=== Task inputs ===
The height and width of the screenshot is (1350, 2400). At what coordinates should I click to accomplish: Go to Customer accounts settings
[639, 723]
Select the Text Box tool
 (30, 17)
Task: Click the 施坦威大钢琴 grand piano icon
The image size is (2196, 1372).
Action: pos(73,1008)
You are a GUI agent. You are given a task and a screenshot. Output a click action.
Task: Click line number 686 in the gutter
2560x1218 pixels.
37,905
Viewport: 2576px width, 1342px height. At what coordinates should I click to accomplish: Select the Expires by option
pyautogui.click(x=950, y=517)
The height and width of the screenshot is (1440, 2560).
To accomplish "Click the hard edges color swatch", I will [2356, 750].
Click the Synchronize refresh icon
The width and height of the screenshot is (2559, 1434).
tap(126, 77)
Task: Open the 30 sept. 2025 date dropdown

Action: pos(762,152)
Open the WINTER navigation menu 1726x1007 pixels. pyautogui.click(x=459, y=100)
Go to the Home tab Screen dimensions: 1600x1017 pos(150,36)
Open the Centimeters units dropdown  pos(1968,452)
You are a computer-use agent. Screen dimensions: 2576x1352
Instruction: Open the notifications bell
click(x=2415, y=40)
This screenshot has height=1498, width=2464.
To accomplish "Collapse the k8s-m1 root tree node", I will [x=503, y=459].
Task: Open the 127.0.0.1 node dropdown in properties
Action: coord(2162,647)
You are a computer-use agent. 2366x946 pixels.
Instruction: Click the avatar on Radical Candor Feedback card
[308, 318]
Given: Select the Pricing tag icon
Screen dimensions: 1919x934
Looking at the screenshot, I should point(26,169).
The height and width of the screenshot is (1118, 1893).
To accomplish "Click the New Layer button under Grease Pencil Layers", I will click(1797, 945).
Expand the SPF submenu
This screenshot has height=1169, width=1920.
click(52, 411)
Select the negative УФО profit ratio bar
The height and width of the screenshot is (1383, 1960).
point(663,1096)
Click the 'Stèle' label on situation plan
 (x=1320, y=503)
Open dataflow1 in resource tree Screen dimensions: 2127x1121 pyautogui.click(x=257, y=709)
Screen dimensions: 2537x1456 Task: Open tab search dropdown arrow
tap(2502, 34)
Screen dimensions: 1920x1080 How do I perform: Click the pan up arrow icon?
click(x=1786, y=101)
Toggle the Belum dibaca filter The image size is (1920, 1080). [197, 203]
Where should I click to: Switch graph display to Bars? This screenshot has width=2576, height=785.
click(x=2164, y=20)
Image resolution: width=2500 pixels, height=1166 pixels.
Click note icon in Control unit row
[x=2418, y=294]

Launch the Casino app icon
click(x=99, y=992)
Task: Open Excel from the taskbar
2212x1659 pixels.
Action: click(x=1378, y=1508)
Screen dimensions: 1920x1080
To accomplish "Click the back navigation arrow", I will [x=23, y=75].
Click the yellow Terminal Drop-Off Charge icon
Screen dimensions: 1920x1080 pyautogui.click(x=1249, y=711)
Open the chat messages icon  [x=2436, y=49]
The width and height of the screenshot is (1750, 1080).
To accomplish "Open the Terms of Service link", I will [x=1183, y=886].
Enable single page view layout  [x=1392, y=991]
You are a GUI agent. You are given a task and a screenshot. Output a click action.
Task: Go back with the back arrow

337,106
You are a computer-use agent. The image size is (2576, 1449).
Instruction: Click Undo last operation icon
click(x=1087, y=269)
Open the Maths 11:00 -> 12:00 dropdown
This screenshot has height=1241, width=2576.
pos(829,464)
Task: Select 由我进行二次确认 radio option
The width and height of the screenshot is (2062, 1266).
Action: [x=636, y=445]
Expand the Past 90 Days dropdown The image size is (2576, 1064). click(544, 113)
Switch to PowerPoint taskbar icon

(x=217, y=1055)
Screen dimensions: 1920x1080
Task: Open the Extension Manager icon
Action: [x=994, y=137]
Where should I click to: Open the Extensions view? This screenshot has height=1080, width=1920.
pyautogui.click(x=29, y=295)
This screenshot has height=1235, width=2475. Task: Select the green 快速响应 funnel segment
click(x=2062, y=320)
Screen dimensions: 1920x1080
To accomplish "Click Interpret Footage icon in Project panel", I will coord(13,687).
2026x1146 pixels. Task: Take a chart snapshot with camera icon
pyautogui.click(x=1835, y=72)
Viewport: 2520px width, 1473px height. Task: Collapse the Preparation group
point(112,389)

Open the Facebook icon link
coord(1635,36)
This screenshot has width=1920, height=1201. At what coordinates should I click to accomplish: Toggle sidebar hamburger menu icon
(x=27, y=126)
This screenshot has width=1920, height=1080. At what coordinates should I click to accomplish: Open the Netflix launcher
===
Say only how many lines in the records carry the word "computer".

3